This particular tangent of the discussion started, I believe, in response to a distinction that was being drawn by a couple of people (yourself included). As I understand it, that distinction was between "a cuisine when adapted by and for the members of the parent culture" and "a cuisine when adapted by members of the parent culture in response to the tastes of an alien culture." I believe this is a distinction without a difference, at least insofar as questions of authenticity and legitimacy are concerned.

For most of history, cuisines did not evolve as purely intellectual exercises. They evolved in response to various forms of necessity: what crops were available, economic reality, etc. In other words, all factors other than what we might sit down and say, academically, would make food taste the best. My position is that necessity is necessity: that it doesn't matter if you adapted your cuisine because all the crops died and you needed to use another crop, or because you had to cook to satisfy invaders, or because you were so poor you had to innovate, or because you moved to some other country and found yourself with a whole new basket of ingredients, or because you opened a restaurant and the American, Canadian, British, Australian, etc., customers didn't like your food so you had to adapt. If you adapt by making cheeseburgers, then sure, that's not a form of the parent cuisine. But if you use the basic stylistic elements of the parent cuisine and apply them to new circumstances, that's culinary evolution plain and simple.

**Task 1:** From the passage on adapting cuisines, copy the words starting with "This particular tangent" and going on through "legitimacy are concerned.".
**Task 2:** Write the next part of the passage on adapting cuisines, picking up after its last sentence.

**Data shown:**
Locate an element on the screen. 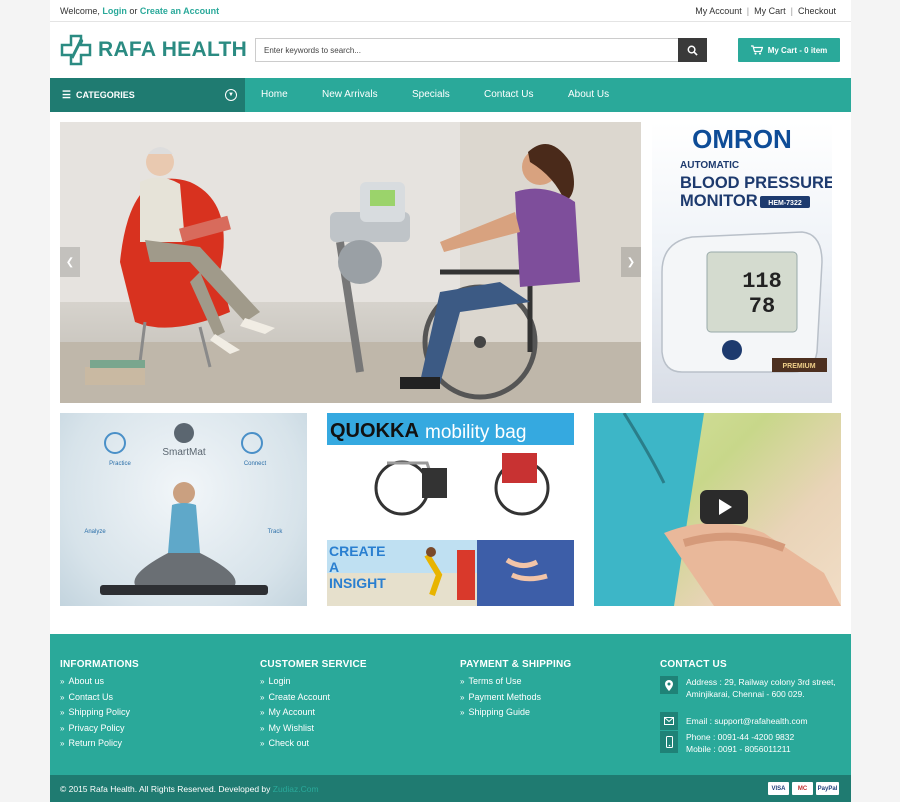  smartmat-connect: Connect is located at coordinates (256, 464).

**Expected output 1:**
This particular tangent of the discussion started, I believe, in response to a distinction that was being drawn by a couple of people (yourself included). As I understand it, that distinction was between "a cuisine when adapted by and for the members of the parent culture" and "a cuisine when adapted by members of the parent culture in response to the tastes of an alien culture." I believe this is a distinction without a difference, at least insofar as questions of authenticity and legitimacy are concerned.

**Expected output 2:**
Again adaptation to necessity is basically the history of cuisine (with a few, mostly modern, exceptions). So somebody needs to explain to me why adaptation to ingredient availability is authentic while adaptation to local tastes is not.

In terms of some of your specific points:

While I understand that there's a distinction between Mongols and Moghuls, it is typical to refer to them the way I did -- in both the popular and academic literature. See, e.g., "Religious Communication in India," By John V. Vilanilam: "the Mongol (Moghul) adventurer, Babur, established a new dynasty . . ." More importantly, Babur was a descendant of both Tamerlane and Genghis Khan.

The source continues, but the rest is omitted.